A week after Julian Gillard announced details of Labor proposals for carbon pricing, the 'carbon campaign' began. The government is spending millions of Aussie dollars ($25 million, allegedly) on promoting their policy – from TV advertising to leafleting. The Australian Trade and Industry Alliance, backed by the coal industry and the Minerals Council, is also forking out a lot of money ($10 million) on anti-carbon tax ads. And many politicians are hitting the 'hustings', just as if a federal election were in the offing.
On day one of the campaign, Tony Abbott, leader of the Federal Opposition, was at Melbourne fish market at 5 am, complete with wife and a pair of daughters. He gutted a fish and lobbed in a few caustic comments about the government's proposals for carbon pricing before moving on to the next photo opportunity.

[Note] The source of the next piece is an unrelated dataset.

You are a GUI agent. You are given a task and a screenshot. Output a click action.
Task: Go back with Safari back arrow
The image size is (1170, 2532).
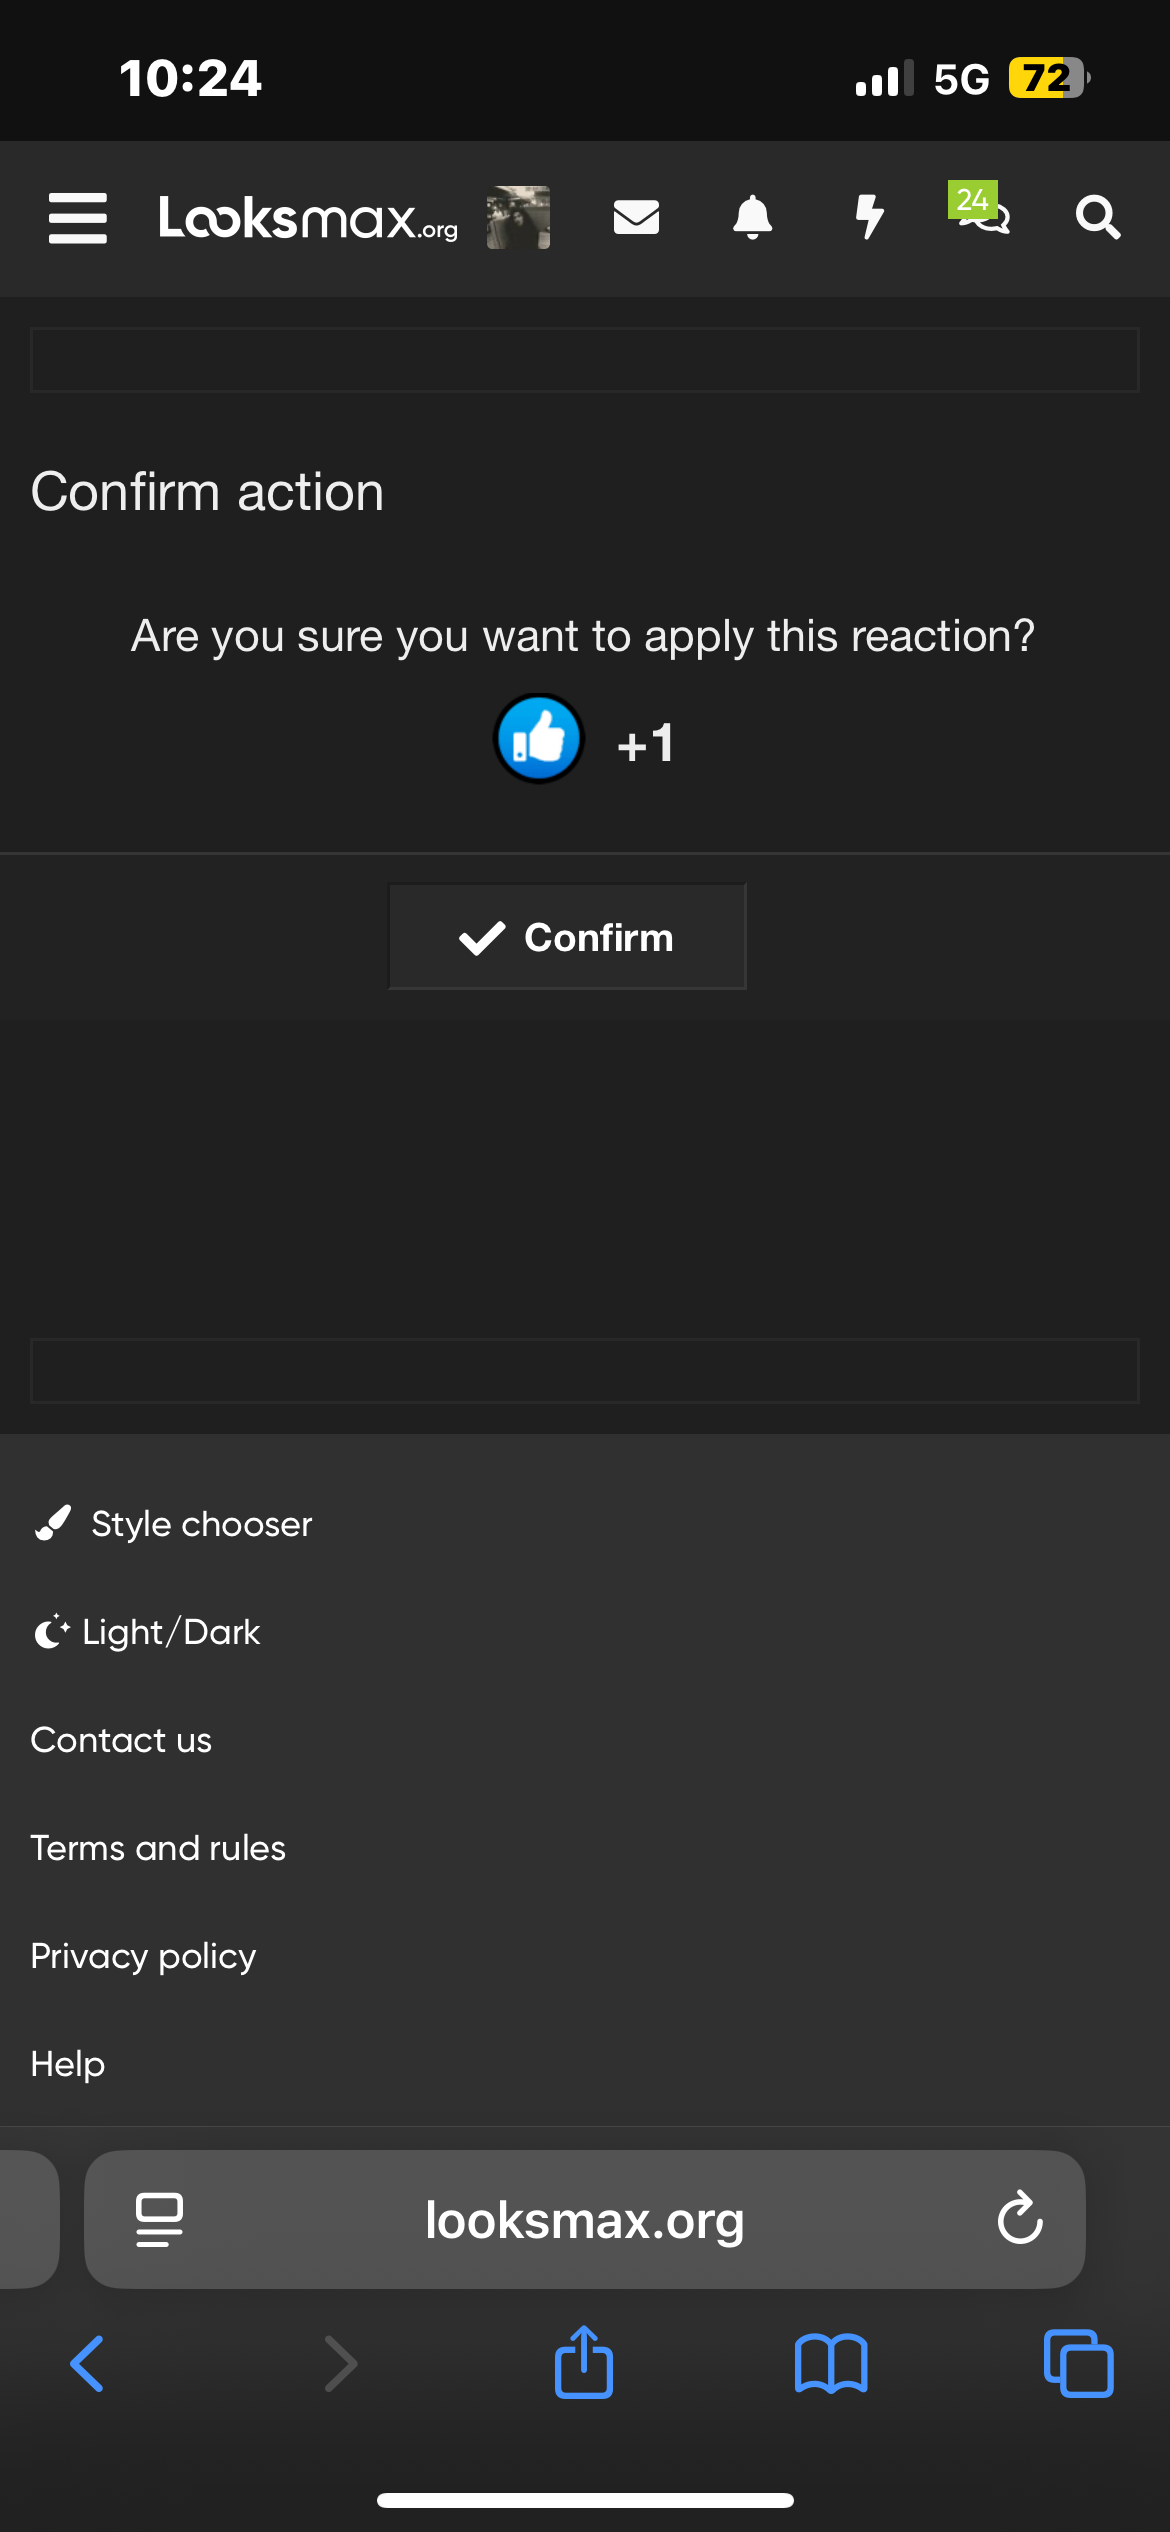pos(88,2364)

Ms Gillard went to Hazelwood power station in the Latrobe Valley in Victoria where they use particularly dirty 'brown' coal to generate electricity and will supposedly be hit hard by a carbon 'tax'. ABC television crews had been here, too, talking to father-and-son power workers worried about their jobs. The prime minister was reassuring.
Then, the following week, Malcolm Turnbull stepped up to deliver the Virginia Chadwick Memorial Lecture in Sydney. Turnbull was Minister for the Environment in the Howard government. Then, in 2009, as leader of the Opposition, he encouraged his party to support Kevin Rudd's Carbon Pollution Reduction Scheme (CPRS): he subsequently lost a leadership contest to Tony Abbott (who later famously described climate change as 'crap'). Speaking in honour of a former Liberal minister in the New South Wales government who was responsible for a significant increase in protected areas on the Great Barrier Reef, Turnbull pleaded with Australians not to lose sight of the science behind the great climate debate. No one can discuss future protection of the Reef, in fact, without considering the impact of rising sea temperatures and increased acidity.
To polite applause from his largely Liberal audience, Turnbull declared that
'The question of whether, or to what extent, human activities are causing global warming is not a matter of ideology, let alone of belief. The issue is simply one of risk management.'
He spoke in favour of increased spending on carbon capture and storage technology: after all, Australia has a vested interest in clean coal production. He likened coal-exporters who attempt to discredit climate scientists to tobacco companies decades ago who denied the link between smoking and cancer; and he disparaged those who suggest that Australia should defer action on emissions until India and China take steps to reduce their carbon footprints.
Unfortunately Turnbull stopped short of criticising the man who replaced him as Liberal leader. But his wiser words highlighted the ineptitude of carbon campaigning based on soundbite sniping by Abbott and, to a lesser extent, Gillard. Cross-party cooperation and initiative is the only way forward, and the sooner Australian pollies appreciate that, the better-equipped for climate change their descendants will be.